**** RECORDS PROVIDED
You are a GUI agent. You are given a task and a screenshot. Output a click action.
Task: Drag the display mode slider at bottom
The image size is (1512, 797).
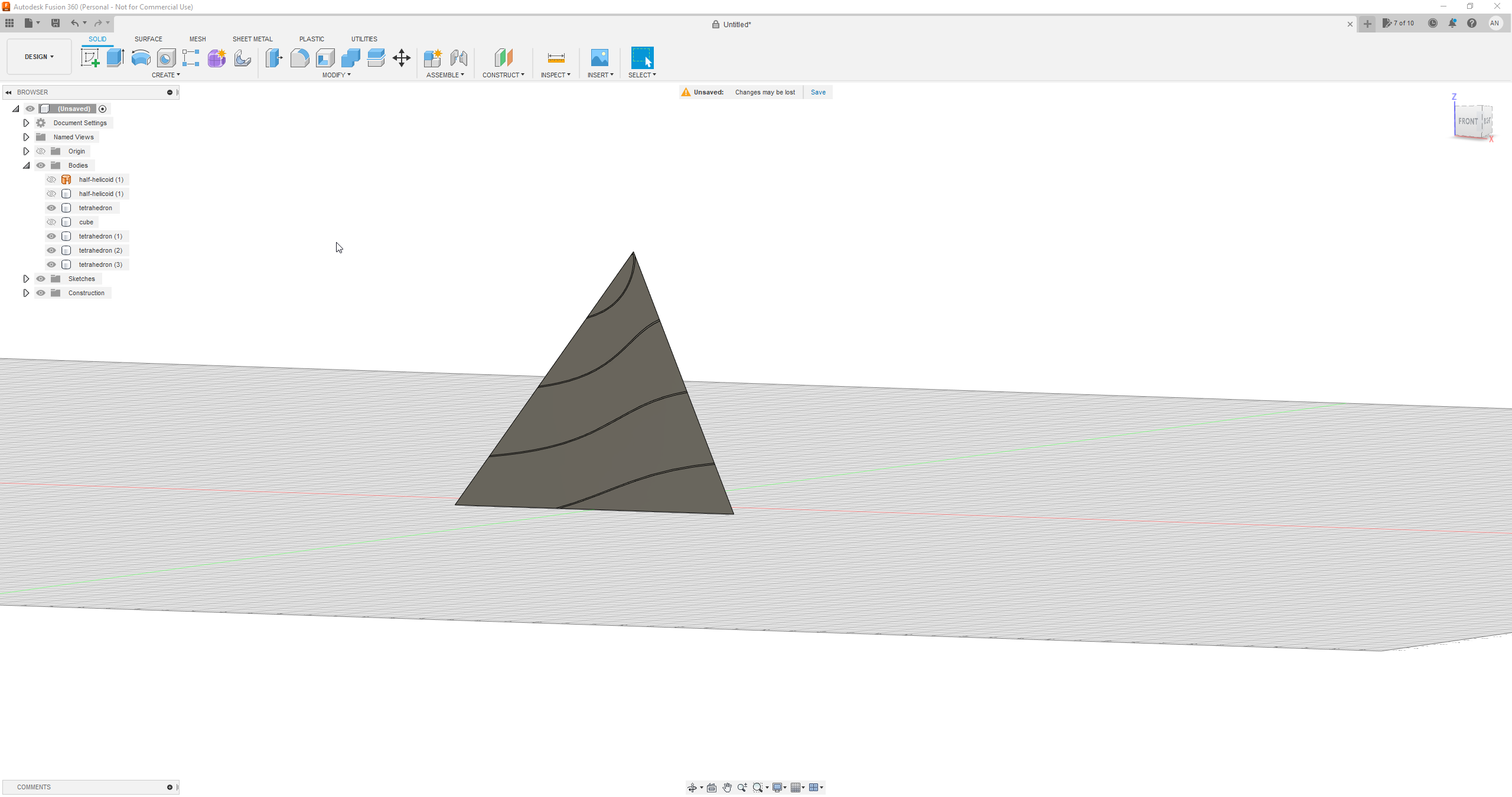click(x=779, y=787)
********
**** RECORDS PROVIDED
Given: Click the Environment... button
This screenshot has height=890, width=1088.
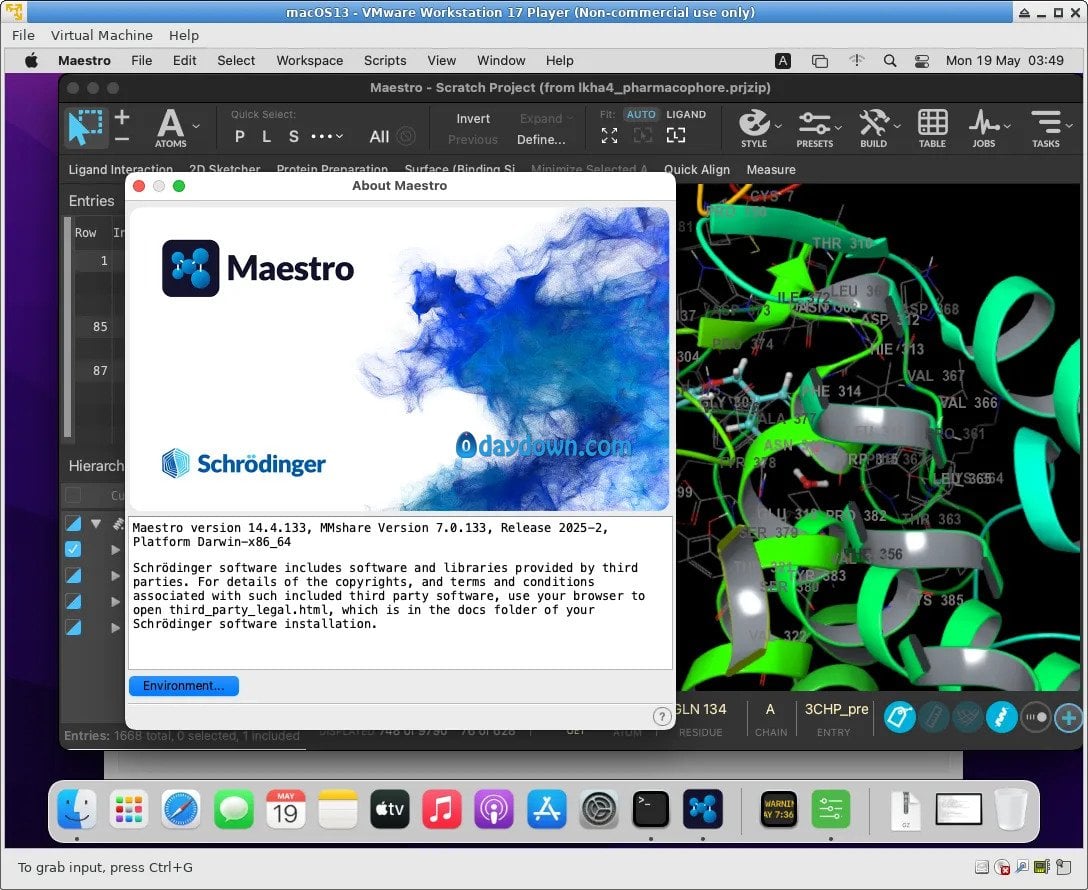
********
Start with the line above that contains "Given: Click the Environment... button" and end with the line that contains "This screenshot has height=890, width=1088.". Write out those lines exactly, and only those.

Given: Click the Environment... button
This screenshot has height=890, width=1088.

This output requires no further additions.